Fatal Wire Strike on Take Off from Communications Site
The Transportation Safety Board of Canada (TSB) have released their report on a helicopter that departed a microwave communication site and fatally struck one of the microwave tower guy wires. The lack of effective risk assessment and landing site data jumps out in their report as does a casual approach to some pre-flight preparation. There are key survivability lessons too.
On 30 July 2015, Airbus Helicopters AS350BA C-GBPS operated by Canadian Helicopters (CHL):
…had been flown to [the Moliak] remote microwave tower site approximately 5 nautical miles west-southwest of Rigolet, Newfoundland and Labrador, with a pilot and 2 passengers on board. At about 1609 Atlantic Daylight Time, the helicopter lifted off from the helipad at the tower site and struck a tower guy wire with the main rotor.
The helicopter struck the ground and settled on its upper right side. One passenger sustained fatal injuries, the pilot sustained serious injuries, and the other passenger sustained minor injuries.
The Circumstances of the Accident
The TSB say:
The passengers were a Bell Aliant employee and a contractor. The pilot had flown with these passengers often and they had been working together at other tower sites on the previous 3 days.

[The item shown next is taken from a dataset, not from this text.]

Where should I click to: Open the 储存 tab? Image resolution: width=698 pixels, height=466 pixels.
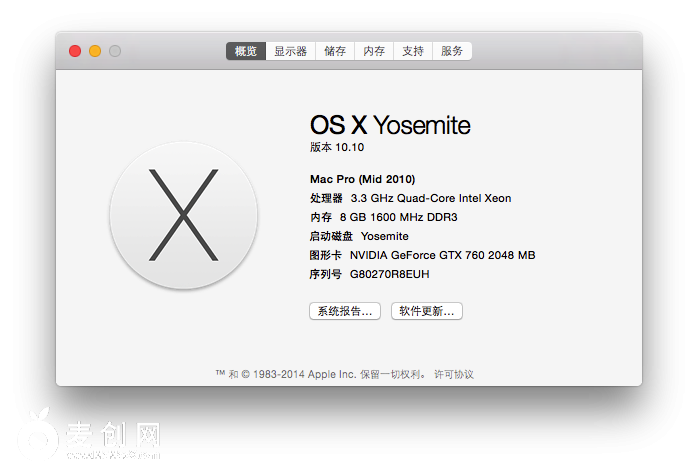pos(335,51)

The pilot had worked at CHL since 2005 and often flew to microwave tower sites, including the Moliak site. The pilot was familiar with its layout. The last time the pilot had flown to the Moliak site was 18 December 2014.

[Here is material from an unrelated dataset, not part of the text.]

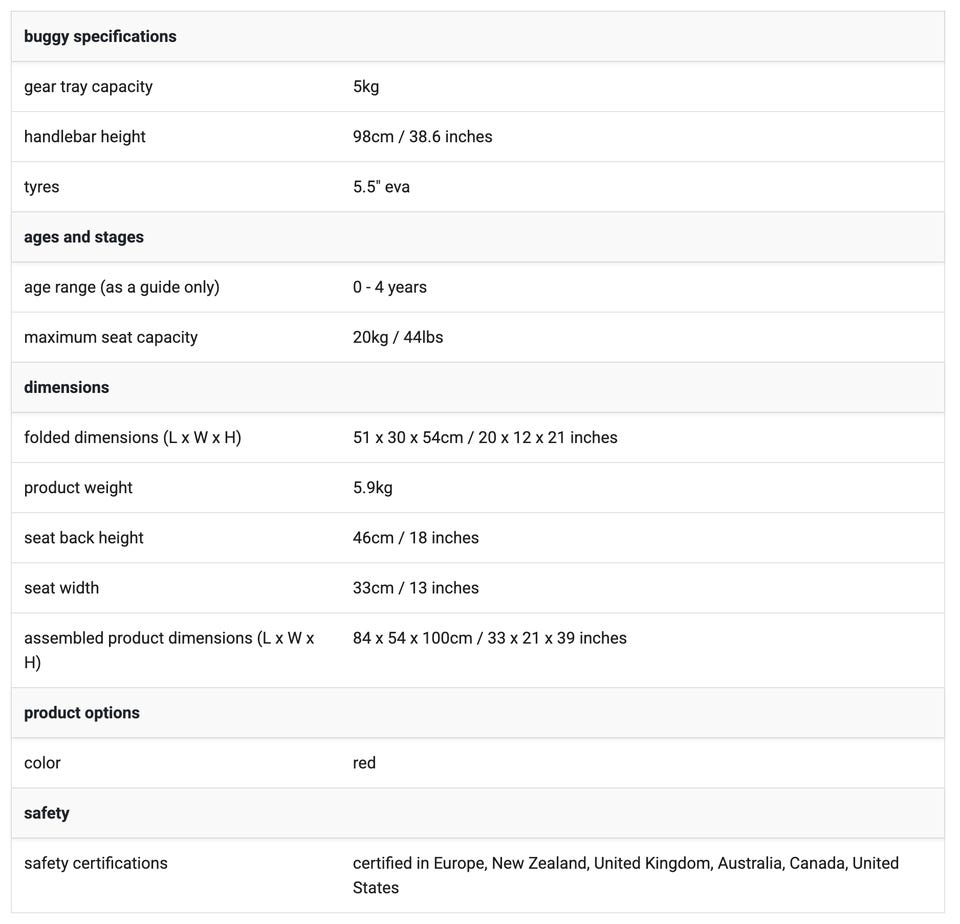
Task: Click the assembled product dimensions value
Action: 489,638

The flight departed from CHL’s base at the Happy Valley–Goose Bay Airport at 1333 [Local Time] and arrived at the Moliak site about an hour later. The helicopter was landed facing north on the site’s raised helipad. The passengers then carried out the site maintenance for about 1.5 hours while the pilot rested in the site radio building. Once the work was completed, the passengers advised the pilot, who began preparing for the return flight. The pilot noted that the wind was light and from the north.
The pilot helped the passengers load their tools and equipment onto the helicopter. Some cargo was placed on the cabin floor behind the left front seat; the left side of the rear split-bench seat had been folded up for this purpose [inconsistent with CAR 602.86(1) for stowage].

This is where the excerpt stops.